[Data records]
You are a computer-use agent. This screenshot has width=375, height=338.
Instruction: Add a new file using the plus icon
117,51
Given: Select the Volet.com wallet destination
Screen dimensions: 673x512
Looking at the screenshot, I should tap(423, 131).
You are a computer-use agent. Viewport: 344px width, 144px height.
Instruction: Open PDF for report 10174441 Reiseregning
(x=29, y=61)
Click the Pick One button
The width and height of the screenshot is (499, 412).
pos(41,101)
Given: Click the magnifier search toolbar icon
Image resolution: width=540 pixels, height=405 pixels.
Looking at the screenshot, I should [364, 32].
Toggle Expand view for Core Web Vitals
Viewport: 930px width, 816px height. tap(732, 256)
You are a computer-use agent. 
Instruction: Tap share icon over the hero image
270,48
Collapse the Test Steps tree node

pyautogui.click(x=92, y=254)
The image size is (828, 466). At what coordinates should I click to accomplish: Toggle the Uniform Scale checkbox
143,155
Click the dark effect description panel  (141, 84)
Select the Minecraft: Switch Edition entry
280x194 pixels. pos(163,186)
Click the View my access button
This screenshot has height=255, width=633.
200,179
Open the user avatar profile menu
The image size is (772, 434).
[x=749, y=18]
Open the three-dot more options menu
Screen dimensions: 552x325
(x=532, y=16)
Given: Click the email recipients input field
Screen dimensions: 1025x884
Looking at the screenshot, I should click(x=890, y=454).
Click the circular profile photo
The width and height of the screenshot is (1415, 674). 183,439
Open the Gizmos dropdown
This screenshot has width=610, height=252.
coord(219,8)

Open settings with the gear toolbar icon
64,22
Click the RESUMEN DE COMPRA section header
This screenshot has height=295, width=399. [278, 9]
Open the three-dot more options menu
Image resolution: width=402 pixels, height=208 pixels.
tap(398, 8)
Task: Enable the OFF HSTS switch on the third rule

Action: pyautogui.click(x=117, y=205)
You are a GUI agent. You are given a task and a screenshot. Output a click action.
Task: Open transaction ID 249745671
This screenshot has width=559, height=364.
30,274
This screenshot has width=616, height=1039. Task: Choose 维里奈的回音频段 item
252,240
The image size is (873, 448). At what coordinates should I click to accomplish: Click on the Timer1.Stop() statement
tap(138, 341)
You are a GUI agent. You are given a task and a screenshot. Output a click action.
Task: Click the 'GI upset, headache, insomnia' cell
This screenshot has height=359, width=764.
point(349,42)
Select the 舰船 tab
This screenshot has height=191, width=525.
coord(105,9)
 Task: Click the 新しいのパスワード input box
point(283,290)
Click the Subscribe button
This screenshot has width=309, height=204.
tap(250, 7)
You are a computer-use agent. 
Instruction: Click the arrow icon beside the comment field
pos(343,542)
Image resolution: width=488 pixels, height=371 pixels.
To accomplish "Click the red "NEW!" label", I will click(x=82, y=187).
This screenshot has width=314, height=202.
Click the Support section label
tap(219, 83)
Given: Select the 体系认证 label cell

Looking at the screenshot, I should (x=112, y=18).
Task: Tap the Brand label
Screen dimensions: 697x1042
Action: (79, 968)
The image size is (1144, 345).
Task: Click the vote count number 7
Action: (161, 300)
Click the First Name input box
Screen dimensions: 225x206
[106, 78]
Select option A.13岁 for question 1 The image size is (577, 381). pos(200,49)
[/Data records]
• **Action item**: Take the entries above and return all of them exactly.

• **Exercise output**:
You are a computer-use agent. This screenshot has width=375, height=338.
Instruction: Add a new file using the plus icon
117,51
Given: Select the Volet.com wallet destination
Screen dimensions: 673x512
Looking at the screenshot, I should tap(423, 131).
You are a computer-use agent. Viewport: 344px width, 144px height.
Instruction: Open PDF for report 10174441 Reiseregning
(x=29, y=61)
Click the Pick One button
The width and height of the screenshot is (499, 412).
pos(41,101)
Given: Click the magnifier search toolbar icon
Image resolution: width=540 pixels, height=405 pixels.
Looking at the screenshot, I should [364, 32].
Toggle Expand view for Core Web Vitals
Viewport: 930px width, 816px height. tap(732, 256)
You are a computer-use agent. 
Instruction: Tap share icon over the hero image
270,48
Collapse the Test Steps tree node

pyautogui.click(x=92, y=254)
The image size is (828, 466). At what coordinates should I click to accomplish: Toggle the Uniform Scale checkbox
143,155
Click the dark effect description panel  (141, 84)
Select the Minecraft: Switch Edition entry
280x194 pixels. pos(163,186)
Click the View my access button
This screenshot has height=255, width=633.
200,179
Open the user avatar profile menu
The image size is (772, 434).
[x=749, y=18]
Open the three-dot more options menu
Screen dimensions: 552x325
(x=532, y=16)
Given: Click the email recipients input field
Screen dimensions: 1025x884
Looking at the screenshot, I should click(x=890, y=454).
Click the circular profile photo
The width and height of the screenshot is (1415, 674). 183,439
Open the Gizmos dropdown
This screenshot has width=610, height=252.
coord(219,8)

Open settings with the gear toolbar icon
64,22
Click the RESUMEN DE COMPRA section header
This screenshot has height=295, width=399. [278, 9]
Open the three-dot more options menu
Image resolution: width=402 pixels, height=208 pixels.
tap(398, 8)
Task: Enable the OFF HSTS switch on the third rule

Action: pyautogui.click(x=117, y=205)
You are a GUI agent. You are given a task and a screenshot. Output a click action.
Task: Open transaction ID 249745671
This screenshot has width=559, height=364.
30,274
This screenshot has width=616, height=1039. Task: Choose 维里奈的回音频段 item
252,240
The image size is (873, 448). At what coordinates should I click to accomplish: Click on the Timer1.Stop() statement
tap(138, 341)
You are a GUI agent. You are given a task and a screenshot. Output a click action.
Task: Click the 'GI upset, headache, insomnia' cell
This screenshot has height=359, width=764.
point(349,42)
Select the 舰船 tab
This screenshot has height=191, width=525.
coord(105,9)
 Task: Click the 新しいのパスワード input box
point(283,290)
Click the Subscribe button
This screenshot has width=309, height=204.
tap(250, 7)
You are a computer-use agent. 
Instruction: Click the arrow icon beside the comment field
pos(343,542)
Image resolution: width=488 pixels, height=371 pixels.
To accomplish "Click the red "NEW!" label", I will click(x=82, y=187).
This screenshot has width=314, height=202.
Click the Support section label
tap(219, 83)
Given: Select the 体系认证 label cell

Looking at the screenshot, I should (x=112, y=18).
Task: Tap the Brand label
Screen dimensions: 697x1042
Action: (79, 968)
The image size is (1144, 345).
Task: Click the vote count number 7
Action: (161, 300)
Click the First Name input box
Screen dimensions: 225x206
[106, 78]
Select option A.13岁 for question 1 The image size is (577, 381). pos(200,49)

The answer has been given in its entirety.